▶ _Vorliegender Text_:
========================
Kapitalerhöhung? Bis heute hat sich keiner gemeldet!

Wie kommt 1860 zu frischem Geld?

Wir sind einer Kapitalerhöhung nicht abgeneigt. Hasan hat das auch schon bestätigt. Wir würden uns weitere Geldgeber wünschen, die in 1860 investieren möchten. Aber klar ist auch, dass HAM die Mehrheit an 1860 nicht abgibt. Die Verantwortlichen des e.V. wurden vor mehreren Monaten schriftlich benachrichtigt mit dem Inhalt, dass ich die Verhandlungen für HAM führen werde. Meine Handynummer ist allen Entscheidungsträgern im Verein bekannt. Bis heute hat sich aber keiner gemeldet…

Wie sehen Sie die Stadionfrage ums Grünwalder?
========================
▶ _Aufgaben_:
**1.** Was gibt HAM laut dem Interview zur Kapitalerhöhung bei 1860 nicht ab?
**2.** Gib aus dem Interview zur Kapitalerhöhung bei 1860 den Abschnitt wortgetreu wieder, der mit „Kapitalerhöhung? Bis heute“ beginnt und mit „Stadionfrage ums Grünwalder?“ endet.
**3.** Setze das Interview zur Kapitalerhöhung bei 1860 im Anschluss an seinen letzten Satz fort.

▶ _Extrahierte Zeilen_:
========================
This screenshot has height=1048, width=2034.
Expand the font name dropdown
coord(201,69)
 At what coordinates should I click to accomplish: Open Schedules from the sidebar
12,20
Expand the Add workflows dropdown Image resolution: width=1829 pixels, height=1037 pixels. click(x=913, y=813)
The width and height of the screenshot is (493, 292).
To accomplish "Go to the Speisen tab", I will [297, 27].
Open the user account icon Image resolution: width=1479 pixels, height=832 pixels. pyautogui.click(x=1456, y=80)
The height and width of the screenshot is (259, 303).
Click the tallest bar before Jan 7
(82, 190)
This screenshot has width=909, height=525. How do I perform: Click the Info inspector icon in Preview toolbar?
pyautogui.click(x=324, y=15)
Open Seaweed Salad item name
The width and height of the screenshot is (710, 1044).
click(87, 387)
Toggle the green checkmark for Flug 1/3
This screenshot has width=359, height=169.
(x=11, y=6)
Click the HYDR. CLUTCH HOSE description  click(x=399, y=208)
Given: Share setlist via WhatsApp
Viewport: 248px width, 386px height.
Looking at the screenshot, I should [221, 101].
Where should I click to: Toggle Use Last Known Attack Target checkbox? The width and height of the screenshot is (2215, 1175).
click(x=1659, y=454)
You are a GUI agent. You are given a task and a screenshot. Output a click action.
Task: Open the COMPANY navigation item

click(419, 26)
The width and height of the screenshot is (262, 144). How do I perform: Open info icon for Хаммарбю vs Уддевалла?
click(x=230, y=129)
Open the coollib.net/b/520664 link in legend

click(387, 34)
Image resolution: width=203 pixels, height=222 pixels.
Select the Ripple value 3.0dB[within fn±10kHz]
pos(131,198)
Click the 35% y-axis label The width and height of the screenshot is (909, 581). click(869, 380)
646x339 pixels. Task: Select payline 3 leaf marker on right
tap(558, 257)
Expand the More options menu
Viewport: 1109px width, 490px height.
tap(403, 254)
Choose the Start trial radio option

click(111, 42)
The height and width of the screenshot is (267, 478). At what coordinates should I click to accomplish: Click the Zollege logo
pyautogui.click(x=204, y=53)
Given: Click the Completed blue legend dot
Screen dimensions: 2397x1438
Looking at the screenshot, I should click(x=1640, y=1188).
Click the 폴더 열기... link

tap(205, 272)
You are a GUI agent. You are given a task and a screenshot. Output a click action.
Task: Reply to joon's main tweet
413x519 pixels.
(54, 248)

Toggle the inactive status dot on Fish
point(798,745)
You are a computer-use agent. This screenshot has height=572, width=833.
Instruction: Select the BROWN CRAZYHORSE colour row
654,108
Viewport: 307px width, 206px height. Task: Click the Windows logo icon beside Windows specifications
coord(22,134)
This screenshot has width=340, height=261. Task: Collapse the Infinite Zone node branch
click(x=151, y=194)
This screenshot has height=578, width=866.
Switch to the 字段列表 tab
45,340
========================
▶ _Lösungen_:
**1.** Die Mehrheit an 1860.

**2.**
Kapitalerhöhung? Bis heute hat sich keiner gemeldet!

Wie kommt 1860 zu frischem Geld?

Wir sind einer Kapitalerhöhung nicht abgeneigt. Hasan hat das auch schon bestätigt. Wir würden uns weitere Geldgeber wünschen, die in 1860 investieren möchten. Aber klar ist auch, dass HAM die Mehrheit an 1860 nicht abgibt. Die Verantwortlichen des e.V. wurden vor mehreren Monaten schriftlich benachrichtigt mit dem Inhalt, dass ich die Verhandlungen für HAM führen werde. Meine Handynummer ist allen Entscheidungsträgern im Verein bekannt. Bis heute hat sich aber keiner gemeldet…

Wie sehen Sie die Stadionfrage ums Grünwalder?

**3.**
Dass die Stadt das Stadion auf eigene Kosten umbauen will, ist lobenswert. Aber nur 3000 Plätze mehr? Auch durch diese minimale Aufstockung wird 1860 nicht in die schwarzen Zahlen kommen - so ehrlich sollte man sein. Ich finde es wirklich äußerst positiv, dass uns OB Dieter Reiter helfen will, jedoch sage ich in aller Deutlichkeit: Wir wollen das Stadion - wenn es kein Grundstück gibt - von der Stadt pachten und nach unseren Vorstellungen umbauen. Wir wollen das Grünwalder Stadion mit keiner anderen Mannschaft teilen. 1860 ist so ein großer Verein, der endlich eine eigene Heimat braucht. Außerdem müssen wir an unsere treuen Fans denken. Wir haben auf jeden Fall ein Fanpotential von 25.000 bis 30.000 Zuschauern. 1860 ist kein Stadtteilverein, sondern eine Münchner Marke, die weit über die Grenzen Bayerns hinaus immer noch sehr populär ist. Wir wollen Erfolg. Wir wollen Profifußball. Wir gehören in die Bundesliga - nur wir müssen endlich beginnen, in eine Richtung zu denken.